Les communistes iraniens (Tudeh) appellent à lutter contre les menaces d’intervention impérialiste en Iran et dans l’ensemble du Moyen-Orient

Les communistes iraniens (Tudeh) appellent à lutter contre les menaces d’intervention impérialiste en Iran et dans l’ensemble du Moyen-Orient
légende: docteur strangerlove, Stanley Kubrick
*
Lutter de toutes nos forces contre la guerre et les aventures militaires dans la région du Golfe persique et au Moyen-orient !Article du Tudeh, parti communiste iranien, publié dans l’organe central du Tudeh « Nameh Mardom »

Traduction AC pour http://solidarite-internationale-pcf.over-blog.net/

Les événements de ces dernières semaines, telles les nouvelles portant sur les troubles en Syrie et le programme « nucléaire » de la République islamique Iranienne sont des signes de tensions sans précédent dans la région et d’un risque de déclenchement d’une guerre désastreuse et meurtrière qui pourrait facilement s’étendre et prendre des dimensions mondiales.

Les menaces explicites des décideurs américains, britanniques et français sur la nécessité de renforcer les actions contre l’Iran et la Syrie sont à l’origine d’une situation dangereuse dans la région et particulièrement pour ce qui est de notre pays, qui ne peut être ignorée. L’extension des sanctions contre la République islamique iranienne a sans aucun doute causé des troubles économiques sérieux en Iran.
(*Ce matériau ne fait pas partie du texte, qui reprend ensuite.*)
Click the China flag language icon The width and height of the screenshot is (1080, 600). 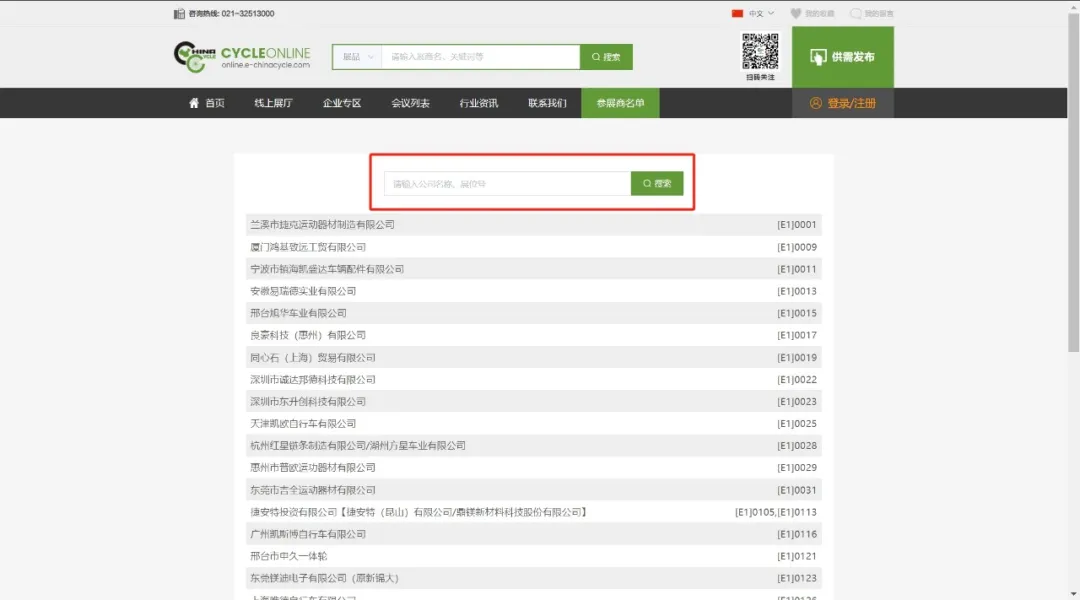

Une hausse inédite du prix des monnaies étrangères, en d’autres termes la dévaluation de la monnaie Iranienne, et par conséquent la hausse des prix des biens de consommation, au moment où le chômage atteint des records historiques et où les usines ferment les unes après les autres, a mis en péril les conditions de vie de vastes couches de la société et plonge de plus en plus la grande majorité de la population dans la pauvreté et la misère. Et ce n’est que le début d’une guerre économique totale imposée à notre peuple, identique à celle subie par le peuple Irakien avant l’invasion militaire meurtrière des forces de l’OTAN contre ce pays. Ne pas être en mesure de vendre du pétrole ni d’importer les biens stratégiques indispensables seraient un désastre économique colossal pour un pays où le capitalisme mercantiliste d’une part, et la mise en œuvre des politiques de la Banque mondiale d’autre part, ont considérablement amoindri nos capacités de production nationales et ont transformé notre économie en une simple économie d’exportation de pétrole et d’importation de tous les biens de consommation nécessaires. Ceux qui organisent à l’échelle mondiale ces sanctions, en particulier les États-Unis, la Grande-Bretagne et la France, ont prévu ces sanctions en ayant en tête ces problèmes.
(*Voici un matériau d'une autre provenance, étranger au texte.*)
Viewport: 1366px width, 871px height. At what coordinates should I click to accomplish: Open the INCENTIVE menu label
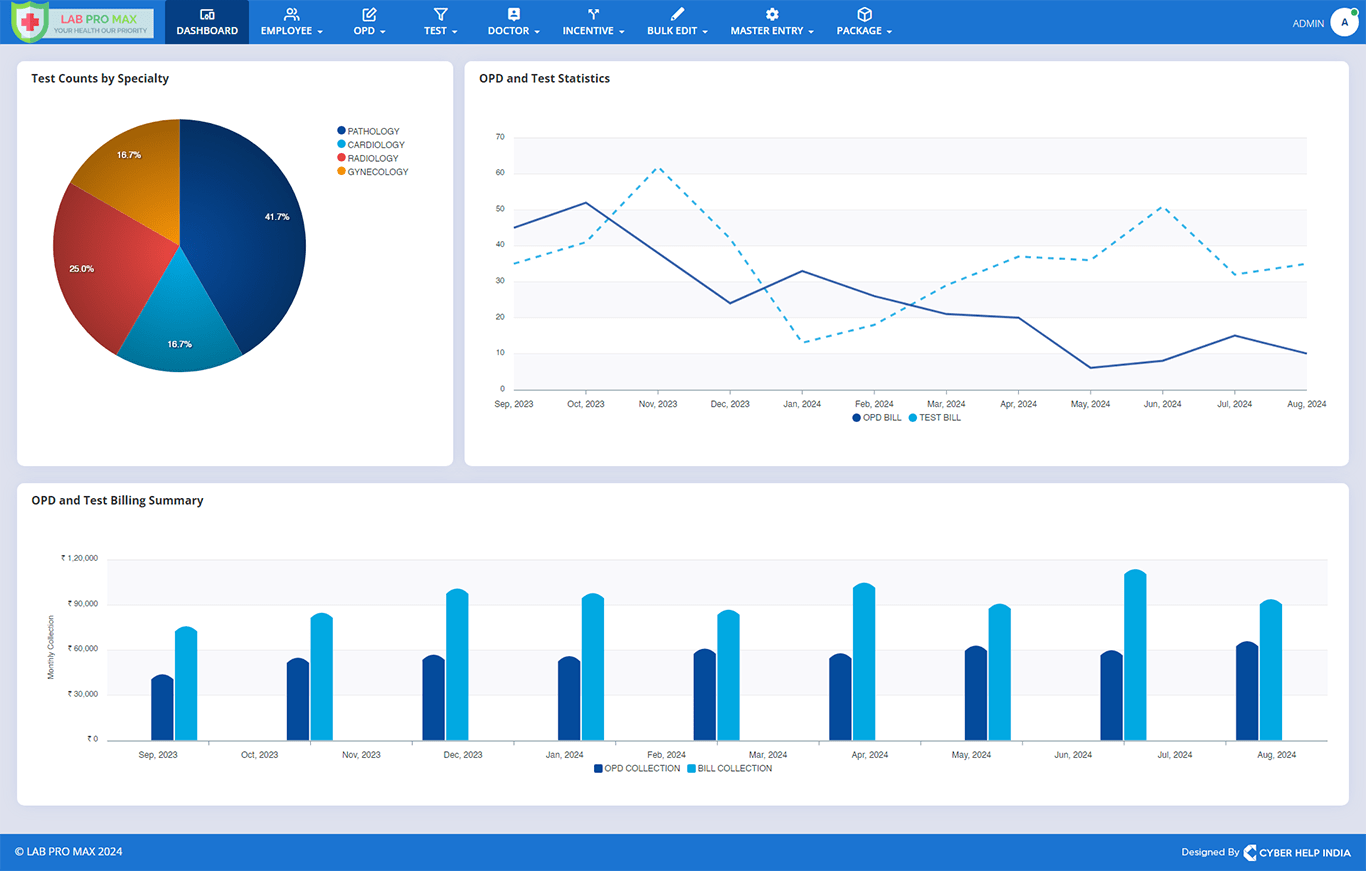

Ces plans inhumains ont des objectifs plutôt clairs :

- Forcer la République islamique à réagir violemment pour s’en sortir, et créer donc un scénario qui poserait une base sur laquelle il serait possible de convaincre les autres puissances mondiales qu’une guerre totale est nécessaire ;

- Essouffler le mouvement pacifiste pour le forcer à capituler devant n’importe quel scénario qui proposerait une issue à cette situation très difficile ;

- Exciter et mobiliser des fractions de droite du mouvement ainsi que certaines forces de gauche qui ont retourné leurs veste, et les pousser à soutenir la soi-disant intervention « humanitaire » comme ultime option pour faire évoluer la situation ;

- Les objectifs à long-terme de cette aventure militaire et probablement d’une guerre régionale sont clairs : contre-carrer la crise économique mondiale ; reconfigurer les politiques économiques à l’échelle mondiale sur la base de la concentration de capitaux astronomiques ; constituer le Grand Moyen-Orient afin d’étendre leur cercle d’influence politique et économique ainsi que leur domination sur une région stratégique du point de vue énergétique ; détourner les capacités de protestation massive des peuples de la Tunisie et l’Égypte, en Afrique du nord, à la Syrie et l’Iran et d’autres pays du Golfe persique et mettre un terme aux mouvements progressistes dans la région et mettre en place des « îlots de stabilité politique » qui puissent garantir les intérêts de l’impérialisme, à court et long-terme, dans la région. Hélas, les derniers événements donnent des signes de l’état d’avancement de ce scénario pré-établi par les complexes militaro-industriels mondiaux.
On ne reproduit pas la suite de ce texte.